Thomas Yale married to Mary Turner, daughter of Capt. Nathaniel Turner, who died at sea as captain of the Phantom Ship in 1646. His stepfather, Gov. Eaton, had commissioned the ship with merchant Thomas Gregston, and Deputy Gov. Stephen Goodyear, patriarch of the Goodyear family. The ship, built for ocean travel, never reached its destination, and sank in the Atlantic, along with its passengers and cargo of wheat, peas, hides, beaver, pelts and manuscripts. A second ship would be built in 1646, and a third in 1648.

The couple had 9 children, of which Yale's daughter, Abigail Yale, married Maj. Moses James Mansfield, judge and namesake of Mansfield, Connecticut. Yale's daughter, Mary Yale, married Capt. Joseph Ives, one of the founders of Wallingford, Connecticut, and became the ancestor of Capt. Job Yale, who served in the 10th Regiment of the Connecticut Line during the American War of Independence. Yale's daughter, Elizabeth Yale, married Joseph Pardee, and were the parents of Lt. John Pardee. His son, Capt. Thomas Yale, cofounded Wallingford, Connecticut.

-- WORK TO COMPLETE --
1. Copy from "The couple had" to "cofounded Wallingford, Connecticut." out of the passage on Thomas Yale.
2. Write a continuation of the passage on Thomas Yale, starting right after its final sentence.
The lines that follow aren't needed for any of this.

-- EXTRACTED ENTRIES --
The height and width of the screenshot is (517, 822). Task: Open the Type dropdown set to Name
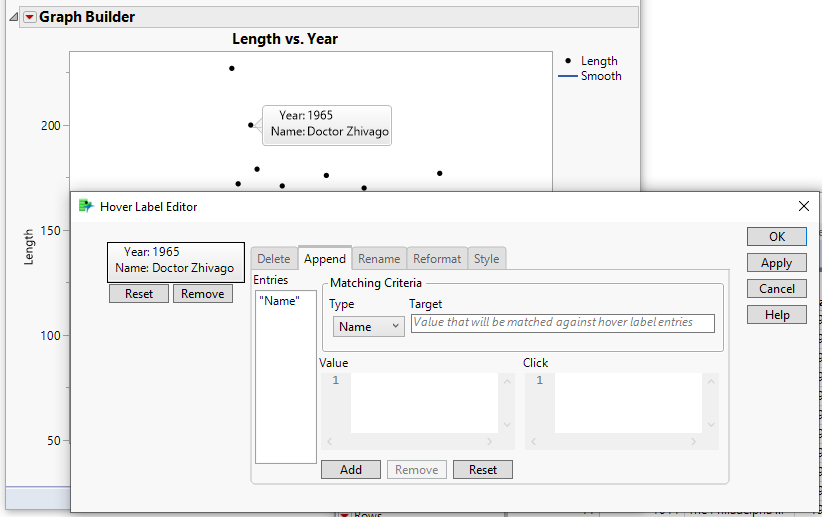368,326
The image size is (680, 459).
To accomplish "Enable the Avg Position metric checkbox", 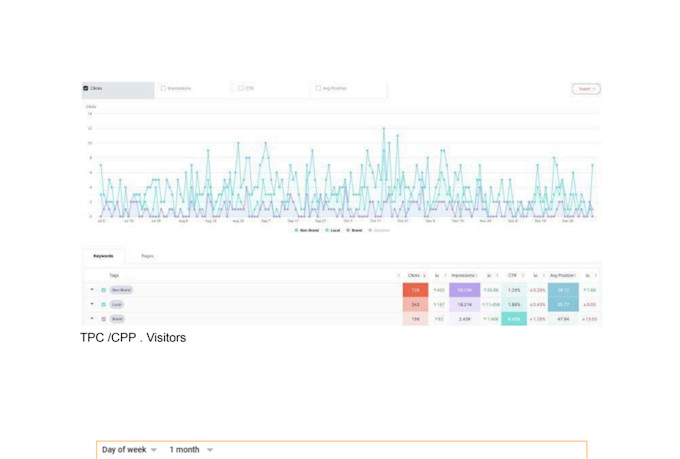I will [318, 88].
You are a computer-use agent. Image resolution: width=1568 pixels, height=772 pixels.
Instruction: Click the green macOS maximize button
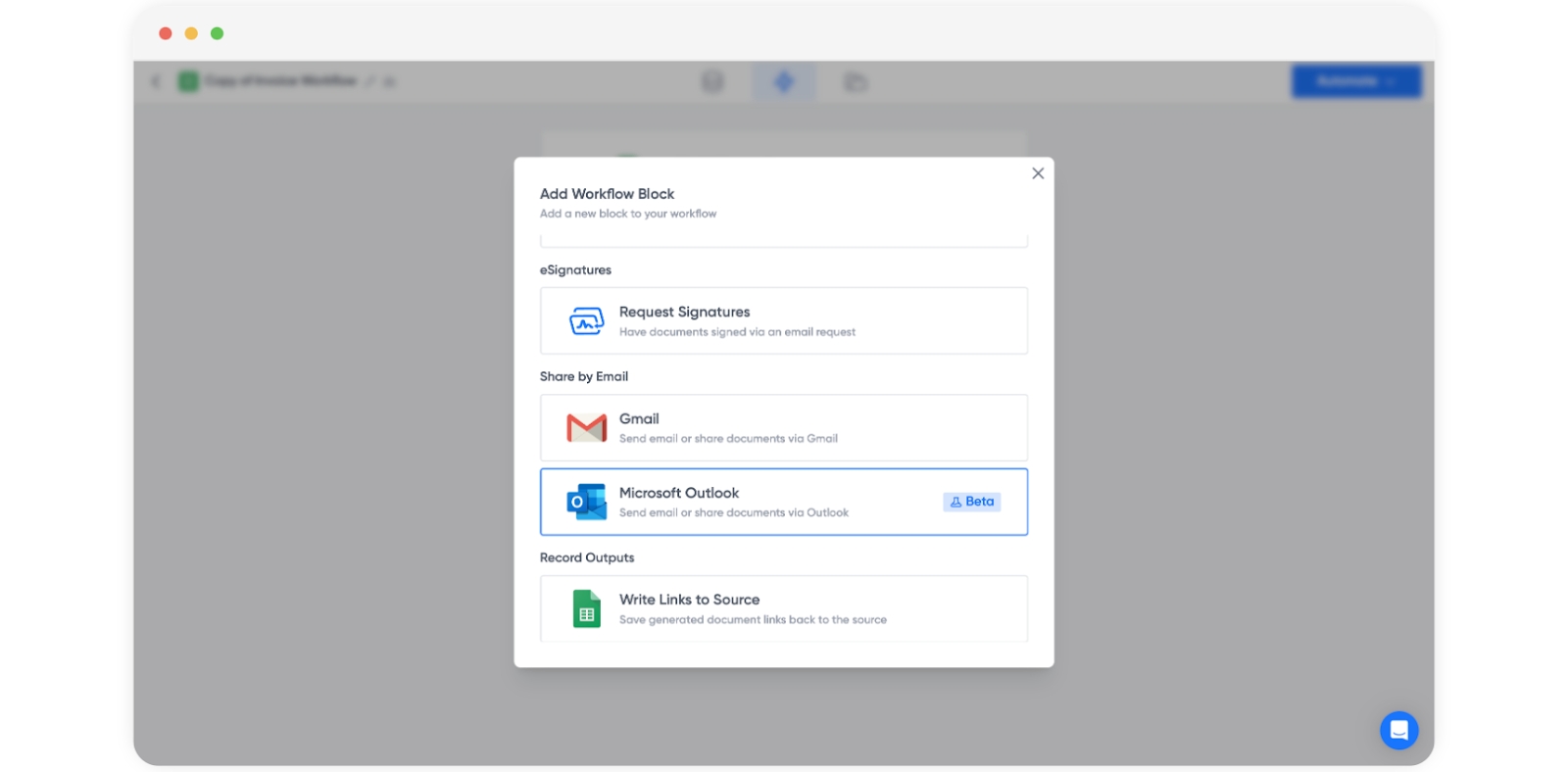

-- OUTPUTS BY TASK --
1.
The couple had 9 children, of which Yale's daughter, Abigail Yale, married Maj. Moses James Mansfield, judge and namesake of Mansfield, Connecticut. Yale's daughter, Mary Yale, married Capt. Joseph Ives, one of the founders of Wallingford, Connecticut, and became the ancestor of Capt. Job Yale, who served in the 10th Regiment of the Connecticut Line during the American War of Independence. Yale's daughter, Elizabeth Yale, married Joseph Pardee, and were the parents of Lt. John Pardee. His son, Capt. Thomas Yale, cofounded Wallingford, Connecticut.

2.
Yale's son, Nathaniel Yale, married Ruth Bishop, daughter of Deputy Gov. James Bishop. Nathaniel was also the son-in-law of Lt. John Peck, son of Deacon William Peck, trustee of Hopkins School, and became the ancestor of Maj. Gen. Hezekiah Barnes of the Revolutionary War. Yale's daughter, Hannah Yale, married Lt. Emos Talmadge, and became the grandmother of Abraham Hemingway, ancestor of writer Ernest Hemingway.

As the American patriarch of the Yale family, early notable descendants of Capt. Thomas Yale included : Capt. Theophilus Yale, Capt. Elihu Yale, Rev. Elisha Yale, manufacturer Burrage Yale, merchant William Yale, abolitionist Barnabas Yale, Rev. Cyrus Yale, abolitionist Levi Yale, inventor Linus Yale Sr., fur merchant James Murray Yale, newspaper entrepreneur Moses Yale Beach, and many others.